= Beginning of Section =
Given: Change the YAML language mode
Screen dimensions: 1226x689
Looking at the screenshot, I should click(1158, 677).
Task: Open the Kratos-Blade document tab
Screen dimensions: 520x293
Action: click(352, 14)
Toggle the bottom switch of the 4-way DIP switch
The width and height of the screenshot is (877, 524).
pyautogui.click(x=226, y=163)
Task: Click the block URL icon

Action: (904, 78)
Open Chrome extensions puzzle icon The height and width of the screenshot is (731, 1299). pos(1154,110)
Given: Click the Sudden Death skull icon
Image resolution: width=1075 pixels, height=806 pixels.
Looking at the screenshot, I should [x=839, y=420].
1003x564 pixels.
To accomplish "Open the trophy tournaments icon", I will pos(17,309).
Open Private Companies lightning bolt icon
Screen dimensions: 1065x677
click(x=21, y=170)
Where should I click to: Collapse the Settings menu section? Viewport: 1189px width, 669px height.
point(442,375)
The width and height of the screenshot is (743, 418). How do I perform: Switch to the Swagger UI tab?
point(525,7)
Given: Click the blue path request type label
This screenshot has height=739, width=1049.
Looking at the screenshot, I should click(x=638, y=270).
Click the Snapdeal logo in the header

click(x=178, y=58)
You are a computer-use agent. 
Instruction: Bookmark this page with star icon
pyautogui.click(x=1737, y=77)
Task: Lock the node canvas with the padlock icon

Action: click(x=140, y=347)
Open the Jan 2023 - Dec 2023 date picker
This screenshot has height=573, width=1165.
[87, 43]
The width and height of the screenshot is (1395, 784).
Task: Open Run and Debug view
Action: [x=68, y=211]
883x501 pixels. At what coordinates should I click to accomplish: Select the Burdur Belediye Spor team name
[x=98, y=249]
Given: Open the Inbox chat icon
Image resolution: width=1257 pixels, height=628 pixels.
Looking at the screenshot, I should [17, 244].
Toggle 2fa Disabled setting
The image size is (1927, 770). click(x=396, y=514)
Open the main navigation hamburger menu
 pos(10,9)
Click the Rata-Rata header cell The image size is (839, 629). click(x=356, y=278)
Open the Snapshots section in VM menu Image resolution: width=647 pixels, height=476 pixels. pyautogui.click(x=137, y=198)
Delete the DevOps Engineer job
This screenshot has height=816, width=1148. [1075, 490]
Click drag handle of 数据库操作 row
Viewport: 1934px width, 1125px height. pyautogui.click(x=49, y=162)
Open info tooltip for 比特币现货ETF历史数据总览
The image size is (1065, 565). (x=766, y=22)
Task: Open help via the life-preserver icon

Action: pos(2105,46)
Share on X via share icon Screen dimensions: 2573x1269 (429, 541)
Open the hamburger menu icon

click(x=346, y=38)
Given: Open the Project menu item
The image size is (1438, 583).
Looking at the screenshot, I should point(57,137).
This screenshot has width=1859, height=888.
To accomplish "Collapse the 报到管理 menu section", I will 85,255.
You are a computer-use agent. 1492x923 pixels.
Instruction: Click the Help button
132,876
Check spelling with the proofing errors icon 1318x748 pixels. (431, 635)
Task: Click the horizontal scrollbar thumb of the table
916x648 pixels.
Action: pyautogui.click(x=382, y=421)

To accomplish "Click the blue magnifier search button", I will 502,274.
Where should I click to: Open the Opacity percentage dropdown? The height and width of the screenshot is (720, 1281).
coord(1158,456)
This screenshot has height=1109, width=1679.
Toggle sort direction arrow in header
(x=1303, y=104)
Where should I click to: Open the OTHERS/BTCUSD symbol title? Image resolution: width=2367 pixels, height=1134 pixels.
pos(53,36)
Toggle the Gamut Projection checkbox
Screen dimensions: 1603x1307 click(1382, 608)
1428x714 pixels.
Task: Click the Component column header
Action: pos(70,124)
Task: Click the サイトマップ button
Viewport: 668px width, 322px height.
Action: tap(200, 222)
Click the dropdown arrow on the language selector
= End of Section =
Print, please, the lines above from the very first through the one that holds "Given: Click the Sudden Death skull icon", both included, word for word and with nothing else.

= Written answer =
Given: Change the YAML language mode
Screen dimensions: 1226x689
Looking at the screenshot, I should click(1158, 677).
Task: Open the Kratos-Blade document tab
Screen dimensions: 520x293
Action: click(352, 14)
Toggle the bottom switch of the 4-way DIP switch
The width and height of the screenshot is (877, 524).
pyautogui.click(x=226, y=163)
Task: Click the block URL icon

Action: (904, 78)
Open Chrome extensions puzzle icon The height and width of the screenshot is (731, 1299). pos(1154,110)
Given: Click the Sudden Death skull icon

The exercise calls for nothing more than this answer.